▶ _YOUR TASKS_
1. In the HEVC excerpt, which objective quality metric does the paper say it used?
2. From the HEVC excerpt, return the passage starting at "These research works" and ending at "in the study.".
3. Using the HEVC excerpt, explain how Joy and Kounte's algorithm reduced encoding time.
━━ EXCERPTED TEXT
Joy and Kounte [33] proposed a novel approach to enhance HEVC compression efficiency using deep learning technology. The proposed deep-depth decision algorithm employed a content-based deep learning approach to training separate chroma and luma components. The algorithm predicted the depth of CTU and converted it into a simplified vector with 16 elements, leading to a reduction in encoding time and an improvement in encoding bitrate.

Z Pan et al. [34] suggested an algorithm that leverages the features of video content to enhance bit allocation in HEVC. Their algorithm established a correlation between motion activity, texture complexity, and bit allocation, resulting in enhanced rate–distortion performance and coding efficiency.

These research works used different techniques to improve compression efficiency and enhance the perceived video quality. However, none of them considered the effects of motion content and intra coding techniques on coding performance.

4. Evaluation Methodology and Configurations

4.1. Proposed Evaluation Framework

Figure 4 illustrates the proposed framework, which offers a systematic method for comprehending and evaluating the influence of H.265/HEVC encoded video motion content. This proposed approach not only improves theoretical comprehension but also offers practical instructions for assessing the HEVC codec by implementing the suggestions outlined in the study.

4.2. Quality Evaluation Metrics

Quality is an essential factor for assessing the performance and efficiency of all items and the way they function. To precisely evaluate the quality of an image, it is important to possess a reference point that represents the true or factual quality of the image [35]. There are various video quality assessment metrics, including Mean Squared Error (MSE), Universal Image Quality Index (UIQI), Peak Signal-to-Noise Ratio (PSNR), Structured Similarity Index Method (SSIM), and Feature Similarity Index Method (FSIM) that are commonly employed to evaluate and assess image and video quality. In this paper, we have used the widely adopted PSNR objective metric, which is related to the MSE. They are calculated by comparing the original video with the uncompressed received version.

The MSE is a comprehensive measure that quantifies the average value of the squared errors, with lower values indicating better performance. MSE allows us to estimate both the estimator’s bias and variance. If an estimator is unbiased, its MSE is equal to its variance [35].

The PSNR is a metric that measures the ratio between the highest possible signal strength and the power of the unwanted noise that impacts the quality of its depiction. PSNR is a commonly used metric for assessing the quality of reconstructed images in lossy image compression codecs. The signal is defined as the unmodified data, whereas the noise refers to the errors introduced during compression or distortion. The PSNR provides an estimated measure of how well a reconstruction compares to the original in terms of human perception, specifically in relation to compression codecs [36].
━━━━
━━ INFORMATION SHOWN
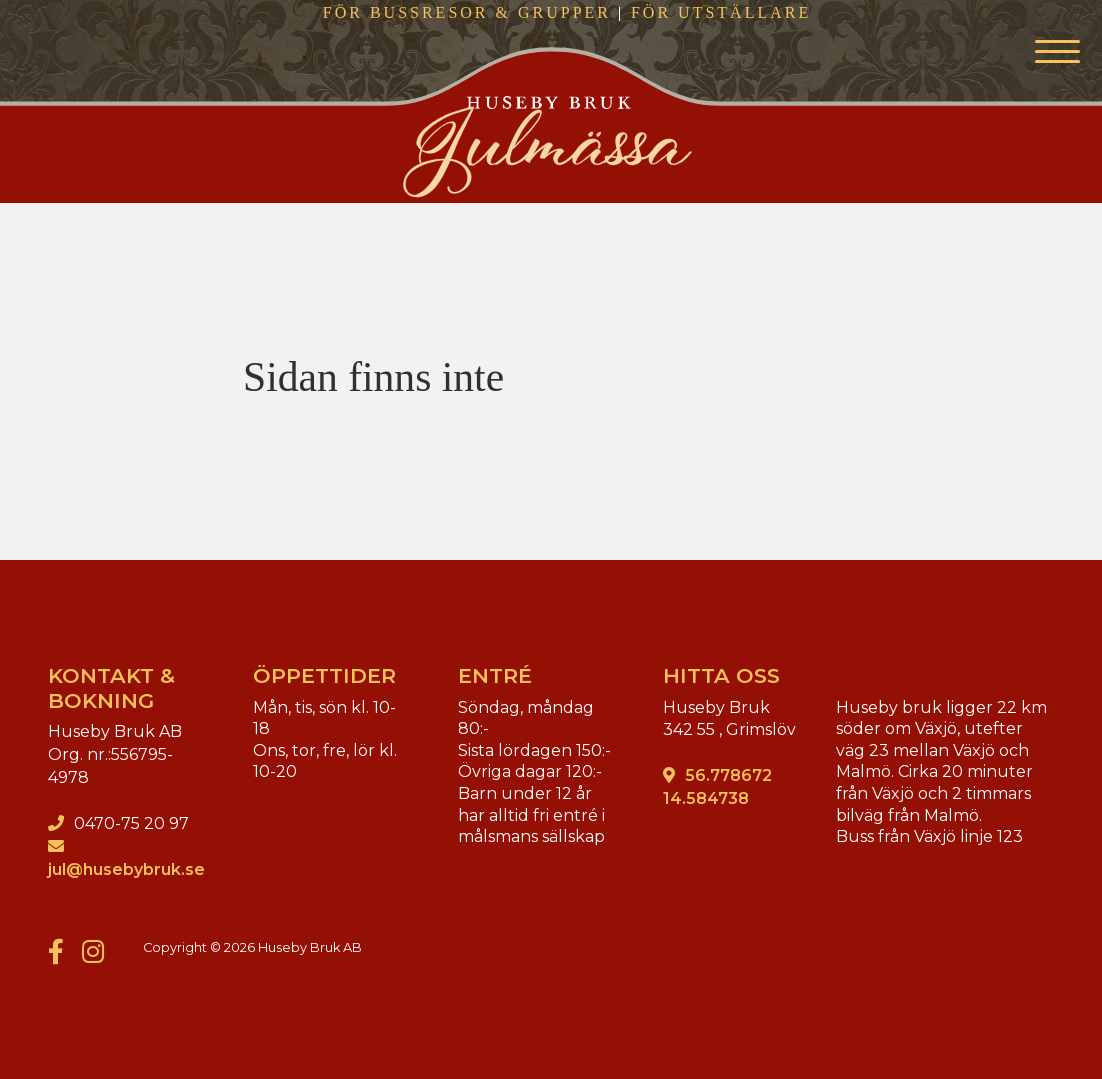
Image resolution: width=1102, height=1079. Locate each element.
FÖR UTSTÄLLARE (721, 12)
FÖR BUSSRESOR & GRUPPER (467, 12)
━━━━
▶ _TASK-BY-TASK RESULTS_
1. PSNR, which is related to the MSE.

2.
These research works used different techniques to improve compression efficiency and enhance the perceived video quality. However, none of them considered the effects of motion content and intra coding techniques on coding performance.

4. Evaluation Methodology and Configurations

4.1. Proposed Evaluation Framework

Figure 4 illustrates the proposed framework, which offers a systematic method for comprehending and evaluating the influence of H.265/HEVC encoded video motion content. This proposed approach not only improves theoretical comprehension but also offers practical instructions for assessing the HEVC codec by implementing the suggestions outlined in the study.

3. The algorithm predicted the depth of the CTU and converted it into a simplified vector with 16 elements. This led to a reduction in encoding time and an improvement in encoding bitrate.